= Fritz Riemann =

German chess player

Fritz Riemann (2 January 1859, Weistritz, near Schweidnitz – 25 November 1932, Erfurt) was a German chess master.

Born in Silesia (then Prussia), he was a chess pupil of Adolf Anderssen in Breslau. In 1876, he won a match against Arnold Schottländer (5 : 0) there.

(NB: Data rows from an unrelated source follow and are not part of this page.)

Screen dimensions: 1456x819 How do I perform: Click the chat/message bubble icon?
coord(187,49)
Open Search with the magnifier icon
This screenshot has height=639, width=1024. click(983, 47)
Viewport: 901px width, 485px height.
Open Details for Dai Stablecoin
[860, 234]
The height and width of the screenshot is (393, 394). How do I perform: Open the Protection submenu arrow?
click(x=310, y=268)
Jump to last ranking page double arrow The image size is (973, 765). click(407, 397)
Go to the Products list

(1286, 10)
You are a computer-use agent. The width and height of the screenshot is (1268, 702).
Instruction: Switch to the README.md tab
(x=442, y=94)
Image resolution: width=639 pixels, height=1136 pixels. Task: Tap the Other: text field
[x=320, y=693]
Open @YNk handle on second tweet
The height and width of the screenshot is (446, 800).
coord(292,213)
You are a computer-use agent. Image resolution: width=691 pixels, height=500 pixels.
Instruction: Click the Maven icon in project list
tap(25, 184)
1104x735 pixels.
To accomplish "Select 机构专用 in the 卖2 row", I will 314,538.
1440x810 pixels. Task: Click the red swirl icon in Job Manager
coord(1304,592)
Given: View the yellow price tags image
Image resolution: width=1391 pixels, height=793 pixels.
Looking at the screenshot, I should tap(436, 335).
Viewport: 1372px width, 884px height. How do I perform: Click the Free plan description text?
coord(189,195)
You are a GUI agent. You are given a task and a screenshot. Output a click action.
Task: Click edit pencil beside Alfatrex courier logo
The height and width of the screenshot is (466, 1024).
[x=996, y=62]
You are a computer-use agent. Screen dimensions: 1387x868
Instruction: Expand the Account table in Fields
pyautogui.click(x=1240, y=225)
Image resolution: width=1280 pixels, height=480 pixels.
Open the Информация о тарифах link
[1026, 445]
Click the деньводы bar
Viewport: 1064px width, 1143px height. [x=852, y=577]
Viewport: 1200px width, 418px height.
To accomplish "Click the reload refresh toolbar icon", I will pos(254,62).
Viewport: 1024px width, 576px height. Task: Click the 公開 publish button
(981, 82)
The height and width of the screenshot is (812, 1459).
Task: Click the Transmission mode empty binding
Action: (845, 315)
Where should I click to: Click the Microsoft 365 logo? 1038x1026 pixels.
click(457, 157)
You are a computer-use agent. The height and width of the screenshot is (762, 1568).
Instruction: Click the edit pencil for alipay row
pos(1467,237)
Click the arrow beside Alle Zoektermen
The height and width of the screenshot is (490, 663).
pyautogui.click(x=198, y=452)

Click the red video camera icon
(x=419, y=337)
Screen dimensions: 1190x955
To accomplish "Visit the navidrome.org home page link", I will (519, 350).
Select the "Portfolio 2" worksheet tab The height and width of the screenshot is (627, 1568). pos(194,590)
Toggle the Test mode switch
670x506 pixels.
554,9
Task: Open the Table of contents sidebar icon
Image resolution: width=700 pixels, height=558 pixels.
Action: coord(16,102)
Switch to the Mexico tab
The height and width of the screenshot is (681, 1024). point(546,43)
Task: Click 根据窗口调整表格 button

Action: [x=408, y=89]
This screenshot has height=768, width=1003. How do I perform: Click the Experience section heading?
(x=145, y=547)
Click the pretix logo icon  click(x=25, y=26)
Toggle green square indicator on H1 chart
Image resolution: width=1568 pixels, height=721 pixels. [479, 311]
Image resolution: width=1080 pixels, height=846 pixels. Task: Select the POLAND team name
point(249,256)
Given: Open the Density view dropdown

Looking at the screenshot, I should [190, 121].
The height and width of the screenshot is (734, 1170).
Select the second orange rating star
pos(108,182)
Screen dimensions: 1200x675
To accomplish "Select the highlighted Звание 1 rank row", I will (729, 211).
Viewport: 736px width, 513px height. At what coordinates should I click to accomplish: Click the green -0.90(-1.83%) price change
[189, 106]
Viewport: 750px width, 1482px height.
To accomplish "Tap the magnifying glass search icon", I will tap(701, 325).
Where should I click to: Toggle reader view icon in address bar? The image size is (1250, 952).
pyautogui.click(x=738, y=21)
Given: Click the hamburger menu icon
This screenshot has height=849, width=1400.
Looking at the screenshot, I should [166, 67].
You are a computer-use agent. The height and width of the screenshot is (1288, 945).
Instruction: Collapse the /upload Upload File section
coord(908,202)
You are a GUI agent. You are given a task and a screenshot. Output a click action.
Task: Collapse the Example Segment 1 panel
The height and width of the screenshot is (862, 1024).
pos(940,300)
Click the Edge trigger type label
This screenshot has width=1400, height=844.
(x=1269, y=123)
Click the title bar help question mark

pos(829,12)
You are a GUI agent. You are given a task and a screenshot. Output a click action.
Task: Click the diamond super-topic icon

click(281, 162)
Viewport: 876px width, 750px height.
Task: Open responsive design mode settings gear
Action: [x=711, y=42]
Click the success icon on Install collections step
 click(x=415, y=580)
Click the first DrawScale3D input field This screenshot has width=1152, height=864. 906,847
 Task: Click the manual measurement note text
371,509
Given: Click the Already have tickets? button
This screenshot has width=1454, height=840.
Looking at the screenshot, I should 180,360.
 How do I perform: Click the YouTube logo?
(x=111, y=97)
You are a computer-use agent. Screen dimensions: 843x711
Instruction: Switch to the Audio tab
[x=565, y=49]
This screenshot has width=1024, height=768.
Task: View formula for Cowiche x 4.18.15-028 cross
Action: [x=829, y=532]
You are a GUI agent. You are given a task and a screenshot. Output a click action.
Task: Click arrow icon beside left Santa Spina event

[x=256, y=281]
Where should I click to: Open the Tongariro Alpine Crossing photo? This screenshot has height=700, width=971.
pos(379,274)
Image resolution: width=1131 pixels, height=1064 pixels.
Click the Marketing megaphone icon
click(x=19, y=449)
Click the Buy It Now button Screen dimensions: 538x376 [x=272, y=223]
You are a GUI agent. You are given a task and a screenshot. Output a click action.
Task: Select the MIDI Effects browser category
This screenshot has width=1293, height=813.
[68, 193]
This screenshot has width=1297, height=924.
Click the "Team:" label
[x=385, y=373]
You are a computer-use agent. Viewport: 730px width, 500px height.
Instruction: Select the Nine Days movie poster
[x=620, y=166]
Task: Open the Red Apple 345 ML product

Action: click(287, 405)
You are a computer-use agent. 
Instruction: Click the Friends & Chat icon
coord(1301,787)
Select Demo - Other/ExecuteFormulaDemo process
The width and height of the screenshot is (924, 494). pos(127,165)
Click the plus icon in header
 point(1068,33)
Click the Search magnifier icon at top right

In 1879, he took 5th in Leipzig (1st DSB–Congress, Berthold Englisch won), and took 2nd in Wesselburen. In 1880, he took 2nd, behind Louis Paulsen, in Braunschweig (13th WSB–Congress), and drew a match with Emil Schallopp (+2 –2 =2) in Berlin. In 1881, he tied for 13-14th in Berlin (2nd DSB–Congress, Joseph Henry Blackburne won). In 1883, he tied for 6-7th in Nuremberg (3rd DSB–Congress, Szymon Winawer won). In 1885, he tied for 8-9th in Hamburg (4th DSB–Congress, Isidor Gunsberg won), and drew a match with Ernst Flechsig (+5 –5 =0) in Breslau. In 1888, he shared 1st with Curt von Bardeleben in Leipzig.

He wrote a book : Riemann, Fritz: Schach-Erinnerungen des jüngsten Anderssen-Schülers. Mit vielen Diagrammen im Text und einem Bildnis des Verfassers. de Gruyter, Berlin und Leipzig 1925.